Making room at the tableBy Samantha Rudelich | 09/24/2015 9:19am
Looking around a modern college classroom today, there is a historic amount of women and minorities seeking a higher degree. More women than ever are deciding to go into the workforce after graduation. If this is the case, why are these groups continuously not securing a seat at the proverbial table?
According to the Center for American Progress, women hold almost 60 percent of undergraduate degrees and 60 percent of master’s degrees. They represent 47 percent of the U.S. work force and hold 52 percent of professional level jobs. However, they are grossly underrepresented in the highest levels of the work force. Only 4.6 percent of CEOs and 16.9 percent of board seats of Fortune 500 companies are held by women. Beyond that, 3.2 percent of the board seats are held by women of color. Over two-thirds of Fortune 500 companies don’t have a single woman of color on their board of directors. Clearly, there’s a distinct disconnect between the education received and the opportunity to hold leadership positions.

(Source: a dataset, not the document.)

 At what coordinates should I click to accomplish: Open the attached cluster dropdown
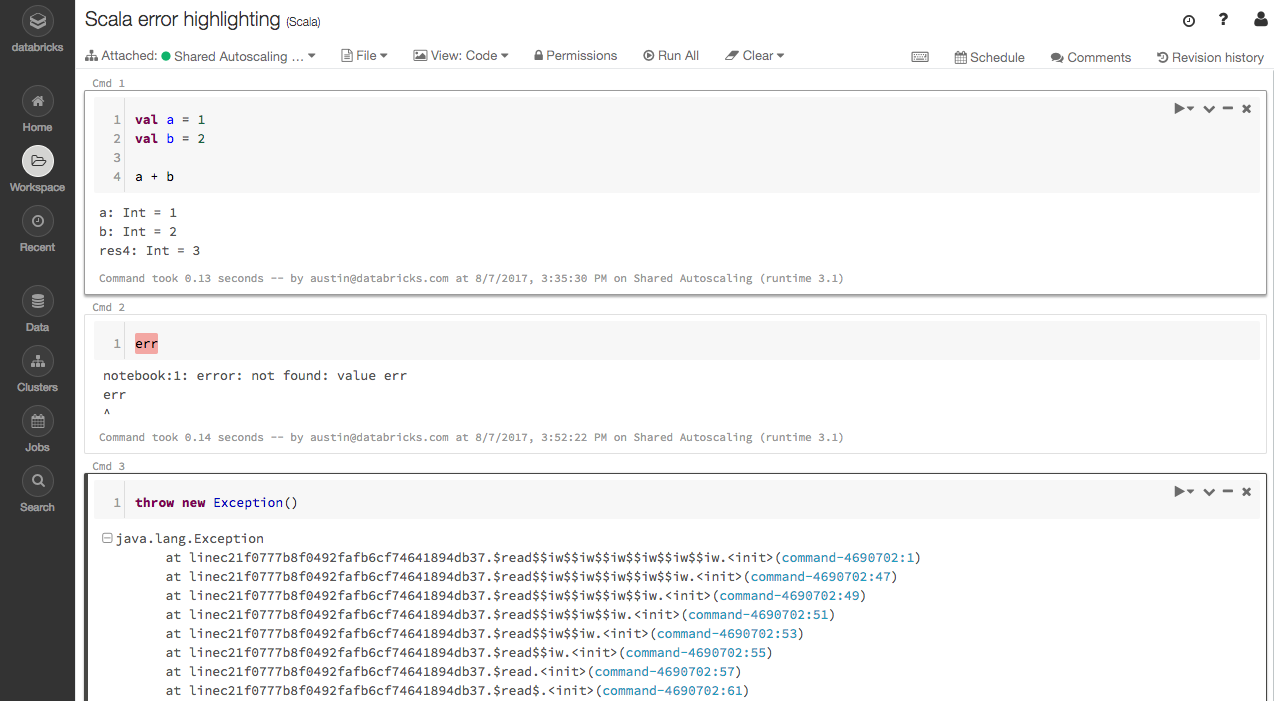click(x=238, y=56)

The underrepresentation of women and minorities, not just in business, stems from years of systemic and social issues. This issue is not going to be rectified by singularly pointing to the patriarchy. It started there, but the problem is so mulit-faceted that there is no quick fix. But I do believe that we need to start now, before we even graduate. By specifically educating empowerment in these groups, we can instill the sense that they belong at the table. Self-doubt has the ability to cripple someone’s potential, but when you don’t see people similar to you having success, it’s hard to realize that you have the potential to earn it.
This doesn’t mean that we need to start promoting people to CEO because of their identities. Not all women or minorities advocate for one another. But shouldn’t they? It’s difficult to advocate when you’re the only one sitting at the table representing your group, but that’s when it’s most critical. Getting more women and minorities in those top positions begins when we decide to lift one another up. Formal mentoring programs within businesses can aid in ensuring that not only business knowledge and skills are passed on, but that specific experiences that stem from being a women or minority is shared.

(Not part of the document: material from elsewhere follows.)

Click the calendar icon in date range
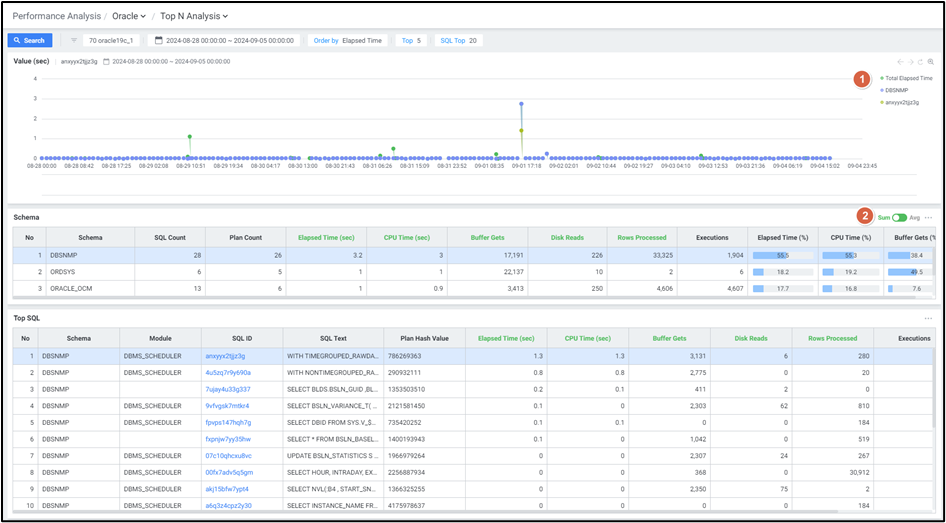 (156, 41)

Progress has been made by women and minorities over the past century, but it can’t stop there. Instead of patiently waiting for someone to realize that we need a seat and pulling one UP for us, it’s time that we grabbed our own seat and controlled our future. But we don’t have the luxury of wasting time anymore. The time has come to seize our seat and join the conversation.
Samantha Rudelich is a junior majoring in business management. Her column runs biweekly.